May 06, 2013

Dr. Kapital Question Time: Re The Magic Freigeld

Dear Doctor Kapital,

This seems right up your alley, and it has all the marks- get it?- of great economic anecdotes.

Great Depression.
Subversion of Monetarist Norms.
Keynes quote.
Arcane German Names.
Romantic Crushing by External Forces of Successful Radical Social Experiments.
A Mysterious and Compelling Document with Gothic Lettering.

The question is: why not the Freigeld, a currency which loses its value over time in a controlled manner?  The incident in question was in Worgl, Austria in 1933, when as a desperate measure in the Depression and collapsing national currency, the Mayor by the unimpeachable name of Michael Unterguggenberger, issued the Freigeld. Legend has it that everything got better. Everything.

From the wiki on demurrage..

This led some such as German-Argentine economist Silvio Gesell to propose demurrage as a means of increasing both the velocity of money and overall economic activity. On the other hand, influential British economist John Maynard Keynes contended that Gesell's proposed demurrage fees could be evaded by the use of more liquid competing forms of money and that therefore inflation was a preferable method to achieve economic stimulation.[2]


So, was Keynes right or wrong?


Blogger Laird of Madrona said...

Why would I spend money if it gained value while I hold onto it? (Hint: I wouldn't.)

May 6, 2013 at 3:19 PM  
Blogger The Other Front said...

I have texted Dr. Kapital twice, but no response yet. Sometimes takes awhile.

Rumors that he has been walking around Piccadilly Circus wearing nothing but Google Glasses and a bowler hat are probably not true.

May 9, 2013 at 8:36 PM  
Blogger The Other Front said...

While we wait: I had a Japanese colleague who studied this history pretty carefully. He said these local currencies (there were several) sometimes had positive effects. This paper looks interesting:


May 9, 2013 at 9:48 PM  
Blogger First Sea Lord said...

Fascinating- And it mentions a scrip in Norfolk, NE. My dad may well have used this scrip during the 30s in high school (where Johnny Carson went as well).

So what about modernizing?
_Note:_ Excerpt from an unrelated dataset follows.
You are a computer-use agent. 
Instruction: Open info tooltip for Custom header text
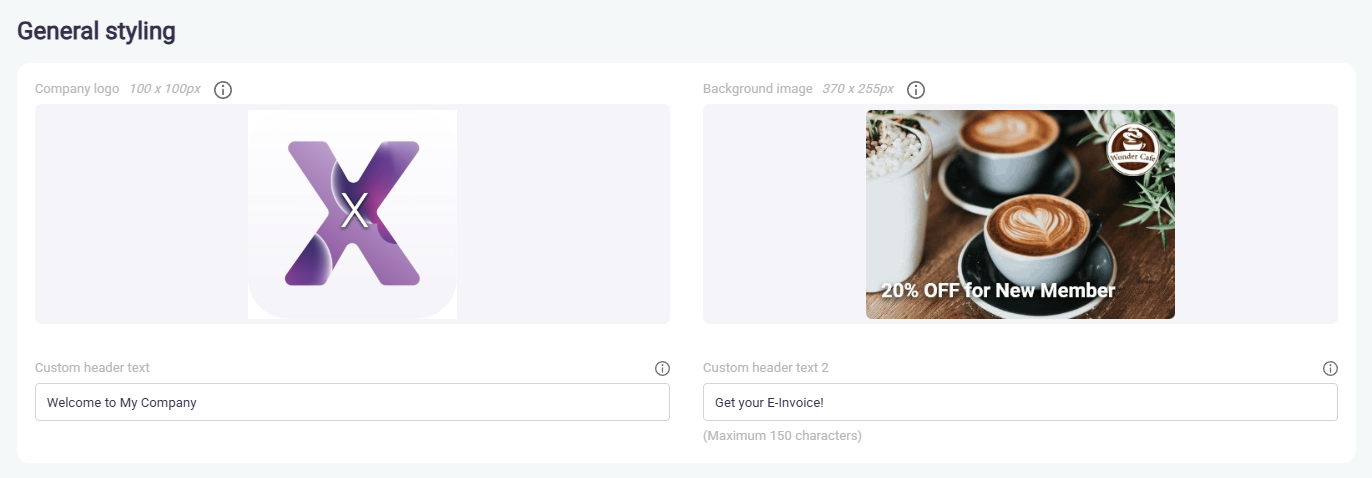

A credit-card based scrip: a standard plastic social capital/ scrip time/stamp card, could be programmed with finely tuned, and even adjustable incentives, managed perhaps by a local credit union, and backed, perhaps by local credit union loans; far more certain, if memory serves, than large banks.

We might create a highly adaptable, modern localized monetary policy, as a strong corrective to the heavy economic impacts of the concentration of capital; imagine many dying small towns without access to credit, or even cities like Detroit, creating their own scrip currencies.


They're going to come and arrest me now, aren't they?